>> BEGIN TEXT PASSAGE

7 steps to become a data scientist
2 months ago, I wrote an answer on Quora about becoming a data scientist at top tech companies. It has received more than 25,000 views and 200+ upvotes from various data scientists from Facebook, Quora, Apple, etc.
I decided to write an elongated version for those who are interested in data science. These were the 7 most common things I saw when I interviewed at big companies (Facebook, Intel, Square, eBay, etc) for data science related positions.
Basic Programming Languages
You should know a statistical programming language, like R or Python as well as their data science related packages. Some packages you should familiarize yourself with are Pandas and Numpy for Python, and DataComputing and Dplyr for R. You should also know a database querying language like SQL, and understand the more complicated usage of it (sub-queries and joining multiple tables).
You should be able to explain key terms such as null hypothesis, P-value, maximum likelihood estimators and confidence intervals. Statistics is an important aspect of data science. It is absolutely critical to crunch data and to pick out the most important figures out of a huge dataset: statistics is the act of condensing data in order to reveal the data’s core characteristics. This is critical in the decision-making process and to design effective experiments.
You should be able to explain K-nearest neighbors, random forests, and ensemble methods. Many of the machine learning techniques and classifiers typically are implemented in R or Python. These algorithms show to employers that you have exposure to how data science can be used in more practical manners. Machine learning is used in our every day lives — web page classifications, Facebook ad rankings, Google search optimization, AirBnB search rankings, Youtube’s related videos, etc. Machine learning and artificial intelligence is a growing field, and it is critical to understand its algorithms.
You should be able to clean up data. This basically means understanding that “California” and “CA” are the same thing or that a negative number cannot exist in a dataset that describes population. Data scientists are often handed raw data that have multiple types of redundancies and corruptions. Data wrangling is all about identifying such redundancies and corruptions and converting a raw dataset into a condensed version that is much easier to analyze.

>> END TEXT PASSAGE

## WHAT THE TASK ASKS
Resume the article on becoming a data scientist, starting after its final sentence. The listing that comes after this point has no connection to the article on becoming a data scientist.

>> BEGIN SUPPLIED INFORMATION

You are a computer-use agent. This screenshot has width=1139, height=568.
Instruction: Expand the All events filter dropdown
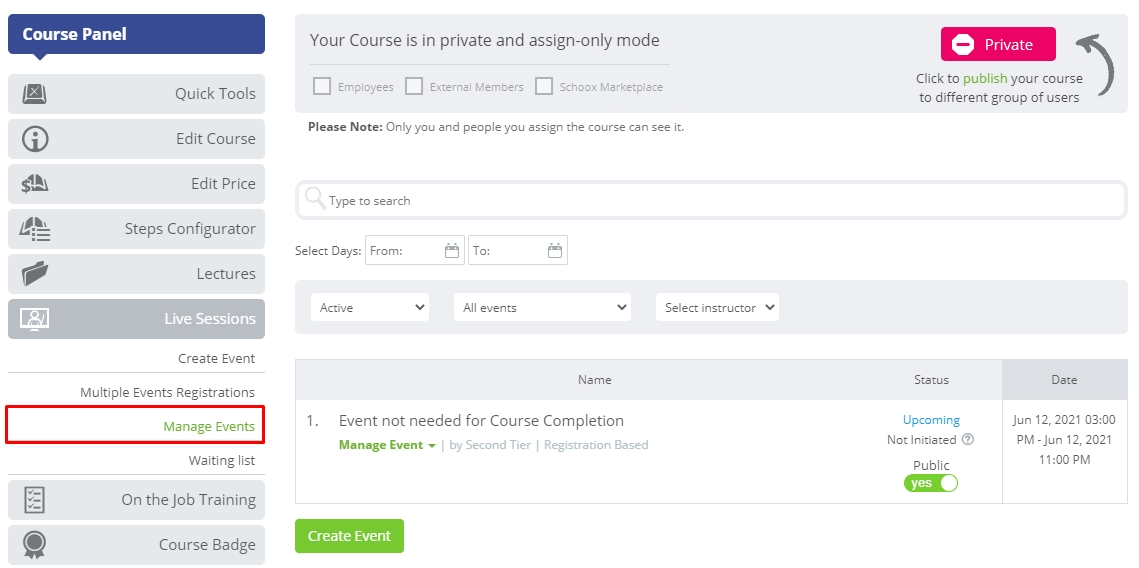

>> END SUPPLIED INFORMATION

## EXERCISE ANSWER
Data scientist is useless on his or her own. They need to communicate their findings to Product Managers in order to make sure those data are manifesting into real applications. Thus, familiarity with data visualization tools like ggplot and Shiny is very important (so you can SHOW data, not just talk about them). I personally recommend use Jupyter Notebook as a convenient way to analyze data and visualize them at any given point. Data visualization allows data scientists to communicate their findings to others who may not understand how to properly read data.
You should know algorithms and data structures, as they are often necessary in creating efficient algorithms for machine learning. Know the use cases and run time of these data structures: Queues, Arrays, Lists, Stacks, Trees, etc. Software engineering is the basic foundations of data science. Having a clear understanding of different data structures will give you a broader arsenal of efficient algorithms to use when analyzing data.
This one is definitely debatable, but those who understand the product are the ones who will know what metrics are the most important. There are tons of numbers one can A/B test, so product-oriented data scientist will pick the right metrics to experiment with. Know what these terms mean: Usability Testing, Wireframing, Retention and Conversion Rates, Traffic Analysis, Customer Feedback, Internal Logs, A/B Testing. Data science is only useful when the “data” is creating positive changes to the product itself, or how the product is perceived and used.
In each field, I mentioned few buzzwords you should know about. There are tons of websites you could use, so I recommend using these 7 branches as a roadmap to guide yourself when learning about data science.
Welcome to Data Science!